Dr. Brian Latell, a well-know former Cuba analyst for the CIA and author on the subject, now working as a Senior Research Associate at UM's Institute for Cuban And Cuban American Studies, published his first electronic report this week. Here are some excerpts:
"Youthful unrest is already so endemic that the regime’s half-hearted and disorganized mobilizations are unlikely to have much lasting effect. They may well turn out to be counterproductive. Few of the youths inducted will be converted into fidelista revolutionaries and most are likely instead to grow more cynical and estranged from the system. Aware of the dictator’s failing health, younger Cubans in overwhelming numbers are likely to continue hoping that a sweeping dismantling of the fidelista system will occur within the next few years...

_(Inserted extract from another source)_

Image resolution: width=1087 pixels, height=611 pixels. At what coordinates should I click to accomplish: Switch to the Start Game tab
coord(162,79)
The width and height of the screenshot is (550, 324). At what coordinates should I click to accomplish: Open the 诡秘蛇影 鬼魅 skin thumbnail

"Thus, even if Raul does follow his brother in power as planned, many of the policies Fidel Castro so tenaciously holds today are almost certain to be abandoned or diluted. He cannot have many illusions about this, knowing that a raulista succession is the most likely short term future after his death but also that a raulista regime would not faithfully duplicate the fidelista one.
"In the mid 1990’s Raul dispatched senior military officers abroad to study modern business and management techniques. In that era he more than once spoke on the record of the virtues of supply and demand, a concept that remains anathema to his brother. Considerable evidence indicates that Raul favors limited market-oriented economic reforms, though not a political opening. He has put out feelers to the American military, given active and retired senior officers the green light to run a wide range of capitalist enterprises, while allowing the impression that he would generally be more flexible.
"A raulista succession may not endure long and could unintentionally pave the way for a genuine democratic transition. But during whatever period of time Raul and the raulistas might be able to govern Cuba on their own, Fidel knows that many of his most cherished policies will likely be discarded. Fearing and guarding against betrayal nearly all of his life, he now worries about the worst of all possibilities: that his successors will posthumously betray him. If so, tensions between the regime’s most hard-line zealots and more moderate military and civilian officials may now be reaching a higher crescendo than at any time before in the revolution’s history."